Work task:
Could you please repeat the entries below word for word, with the images left out?

Stored items

────────────────────────────────────────

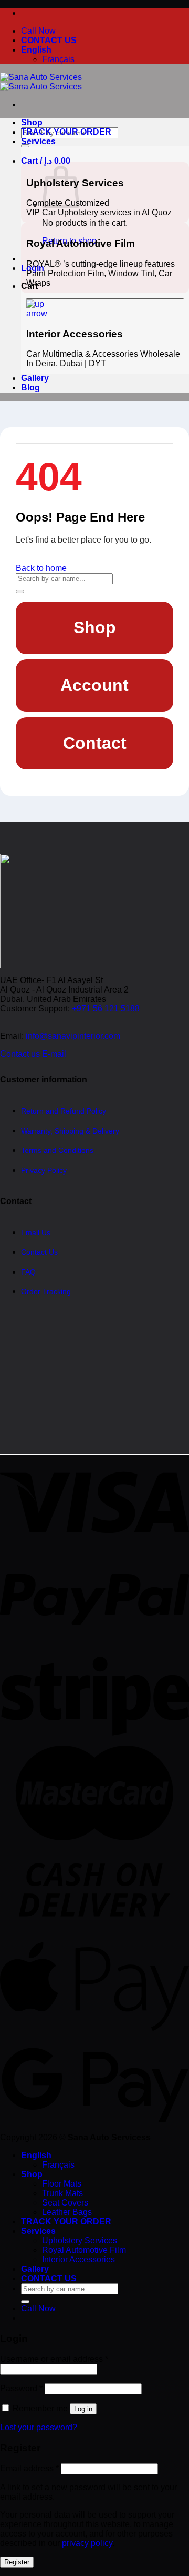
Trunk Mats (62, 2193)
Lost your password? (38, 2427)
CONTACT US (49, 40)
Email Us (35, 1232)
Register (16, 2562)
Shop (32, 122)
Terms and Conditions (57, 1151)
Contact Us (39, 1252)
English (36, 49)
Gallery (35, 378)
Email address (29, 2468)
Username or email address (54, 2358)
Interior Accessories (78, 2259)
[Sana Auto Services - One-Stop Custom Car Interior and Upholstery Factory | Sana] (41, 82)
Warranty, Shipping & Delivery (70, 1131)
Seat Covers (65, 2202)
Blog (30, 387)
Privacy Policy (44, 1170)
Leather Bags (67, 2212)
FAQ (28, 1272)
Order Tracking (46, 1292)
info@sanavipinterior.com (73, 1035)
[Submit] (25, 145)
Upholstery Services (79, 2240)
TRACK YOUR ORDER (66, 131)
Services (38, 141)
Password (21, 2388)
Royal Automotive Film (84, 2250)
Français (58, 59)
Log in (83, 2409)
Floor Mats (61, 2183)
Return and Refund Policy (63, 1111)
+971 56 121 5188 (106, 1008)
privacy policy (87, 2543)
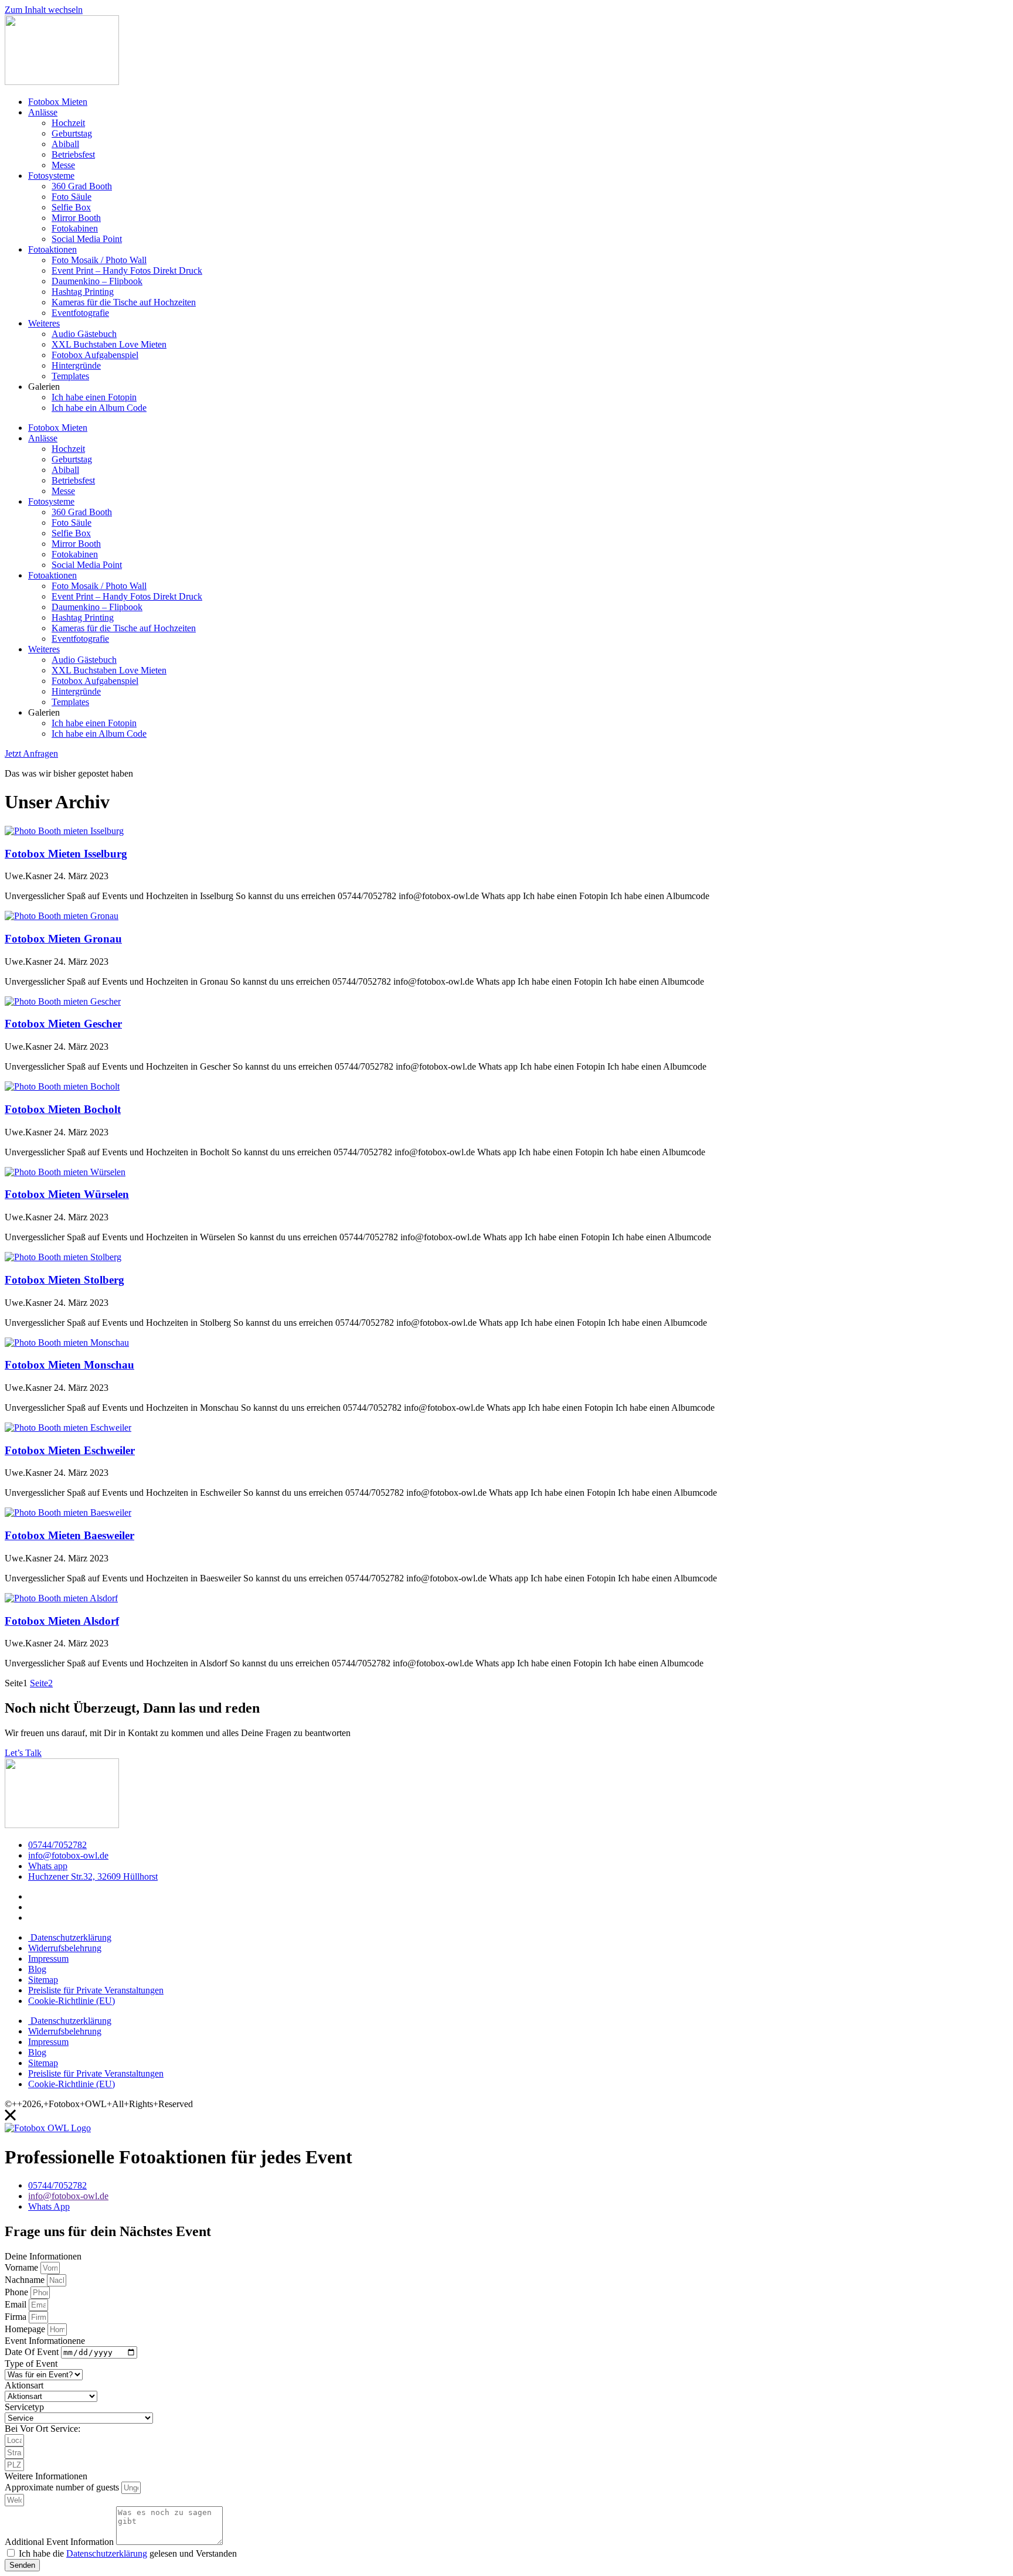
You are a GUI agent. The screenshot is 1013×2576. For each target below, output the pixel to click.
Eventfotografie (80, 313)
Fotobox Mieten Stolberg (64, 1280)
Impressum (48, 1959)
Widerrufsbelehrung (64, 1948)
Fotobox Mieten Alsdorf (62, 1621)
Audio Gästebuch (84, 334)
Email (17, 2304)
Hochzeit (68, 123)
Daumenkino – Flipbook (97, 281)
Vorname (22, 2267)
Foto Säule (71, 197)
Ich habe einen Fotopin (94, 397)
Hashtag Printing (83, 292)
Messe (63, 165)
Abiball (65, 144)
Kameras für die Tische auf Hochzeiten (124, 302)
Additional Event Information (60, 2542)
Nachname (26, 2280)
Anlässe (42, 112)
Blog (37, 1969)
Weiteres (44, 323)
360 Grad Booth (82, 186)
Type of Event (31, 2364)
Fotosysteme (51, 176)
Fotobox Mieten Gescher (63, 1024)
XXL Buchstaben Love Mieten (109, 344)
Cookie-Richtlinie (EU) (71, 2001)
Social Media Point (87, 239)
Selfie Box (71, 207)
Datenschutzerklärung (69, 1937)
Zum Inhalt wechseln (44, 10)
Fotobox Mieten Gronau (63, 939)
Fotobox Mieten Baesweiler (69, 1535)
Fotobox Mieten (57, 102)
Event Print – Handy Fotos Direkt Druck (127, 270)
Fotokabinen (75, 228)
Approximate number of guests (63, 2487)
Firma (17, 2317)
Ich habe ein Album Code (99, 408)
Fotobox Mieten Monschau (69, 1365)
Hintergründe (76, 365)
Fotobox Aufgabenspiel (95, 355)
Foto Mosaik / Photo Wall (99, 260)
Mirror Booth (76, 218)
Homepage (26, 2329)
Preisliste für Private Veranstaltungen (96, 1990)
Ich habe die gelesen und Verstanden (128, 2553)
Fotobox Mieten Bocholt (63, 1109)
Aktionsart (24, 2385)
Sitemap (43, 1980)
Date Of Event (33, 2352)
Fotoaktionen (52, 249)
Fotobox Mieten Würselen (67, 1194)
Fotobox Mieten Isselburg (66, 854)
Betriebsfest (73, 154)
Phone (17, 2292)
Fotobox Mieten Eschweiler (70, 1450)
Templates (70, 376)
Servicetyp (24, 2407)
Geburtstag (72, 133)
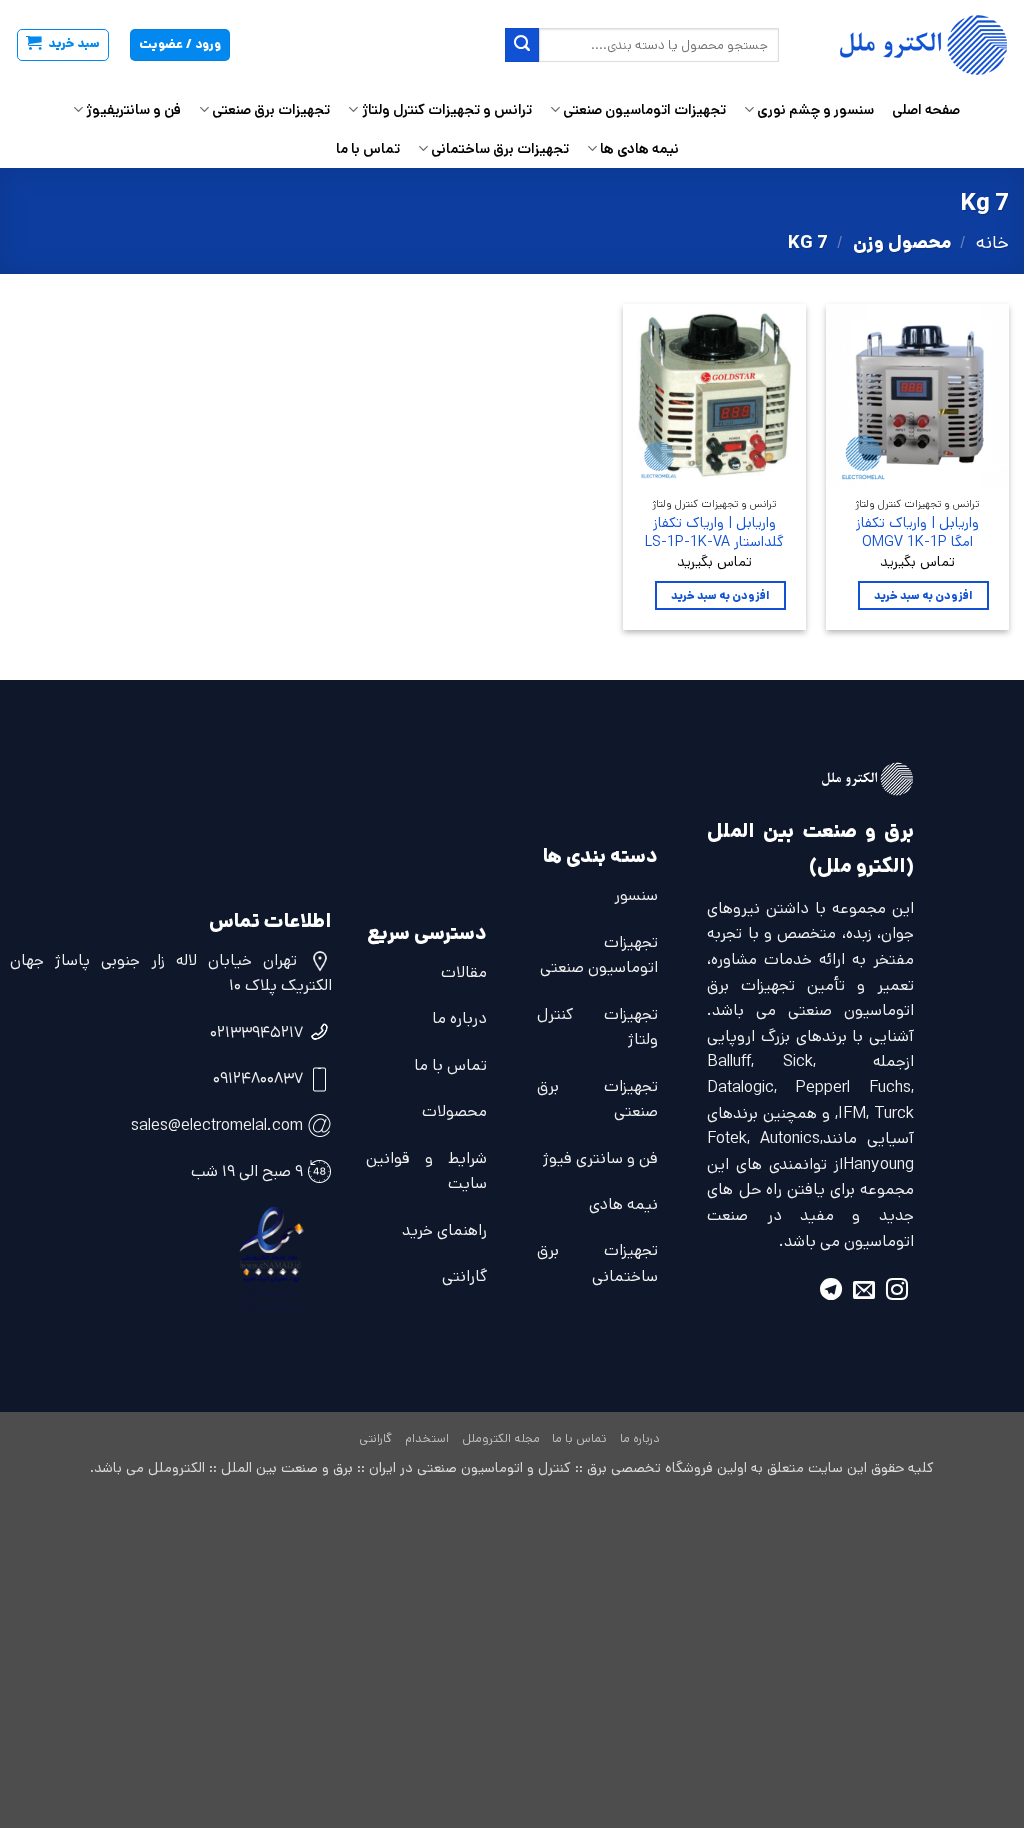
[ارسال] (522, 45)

────────────────────────────────────────

Task response:
Trunk Mats (62, 2193)
Lost your password? (38, 2427)
CONTACT US (49, 40)
Email Us (35, 1232)
Register (16, 2562)
Shop (32, 122)
Terms and Conditions (57, 1151)
Contact Us (39, 1252)
English (36, 49)
Gallery (35, 378)
Email address (29, 2468)
Username or email address (54, 2358)
Interior Accessories (78, 2259)
[Sana Auto Services - One-Stop Custom Car Interior and Upholstery Factory | Sana] (41, 82)
Warranty, Shipping & Delivery (70, 1131)
Seat Covers (65, 2202)
Blog (30, 387)
Privacy Policy (44, 1170)
Leather Bags (67, 2212)
FAQ (28, 1272)
Order Tracking (46, 1292)
info@sanavipinterior.com (73, 1035)
[Submit] (25, 145)
Upholstery Services (79, 2240)
TRACK YOUR ORDER (66, 131)
Services (38, 141)
Password (21, 2388)
Royal Automotive Film (84, 2250)
Français (58, 59)
Log in (83, 2409)
Floor Mats (61, 2183)
Return and Refund Policy (63, 1111)
+971 56 121 5188 (106, 1008)
privacy policy (87, 2543)
You are a GUI agent. The screenshot is 1013×2576. For each target below, output the pixel to click.
Eventfotografie (80, 313)
Fotobox Mieten Stolberg (64, 1280)
Impressum (48, 1959)
Widerrufsbelehrung (64, 1948)
Fotobox Mieten Alsdorf (62, 1621)
Audio Gästebuch (84, 334)
Email (17, 2304)
Hochzeit (68, 123)
Daumenkino – Flipbook (97, 281)
Vorname (22, 2267)
Foto Säule (71, 197)
Ich habe einen Fotopin (94, 397)
Hashtag Printing (83, 292)
Messe (63, 165)
Abiball (65, 144)
Kameras für die Tische auf Hochzeiten (124, 302)
Additional Event Information (60, 2542)
Nachname (26, 2280)
Anlässe (42, 112)
Blog (37, 1969)
Weiteres (44, 323)
360 Grad Booth (82, 186)
Type of Event (31, 2364)
Fotosysteme (51, 176)
Fotobox Mieten Gescher (63, 1024)
XXL Buchstaben Love Mieten (109, 344)
Cookie-Richtlinie (EU) (71, 2001)
Social Media Point (87, 239)
Selfie Box (71, 207)
Datenschutzerklärung (69, 1937)
Zum Inhalt wechseln (44, 10)
Fotobox Mieten Gronau (63, 939)
Fotobox Mieten Baesweiler (69, 1535)
Fotobox Mieten (57, 102)
Event Print – Handy Fotos Direkt Druck (127, 270)
Fotokabinen (75, 228)
Approximate number of guests (63, 2487)
Firma (17, 2317)
Ich habe ein Album Code (99, 408)
Fotobox Mieten Monschau (69, 1365)
Hintergründe (76, 365)
Fotobox Aufgabenspiel (95, 355)
Foto Mosaik / Photo Wall (99, 260)
Mirror Booth (76, 218)
Homepage (26, 2329)
Preisliste für Private Veranstaltungen (96, 1990)
Ich habe die gelesen und Verstanden (128, 2553)
Fotobox Mieten Bocholt (63, 1109)
Aktionsart (24, 2385)
Sitemap (43, 1980)
Date Of Event (33, 2352)
Fotoaktionen (52, 249)
Fotobox Mieten Würselen (67, 1194)
Fotobox Mieten Isselburg (66, 854)
Betriebsfest (73, 154)
Phone (17, 2292)
Fotobox Mieten Eschweiler (70, 1450)
Templates (70, 376)
Servicetyp (24, 2407)
Geburtstag (72, 133)
[ارسال] (522, 45)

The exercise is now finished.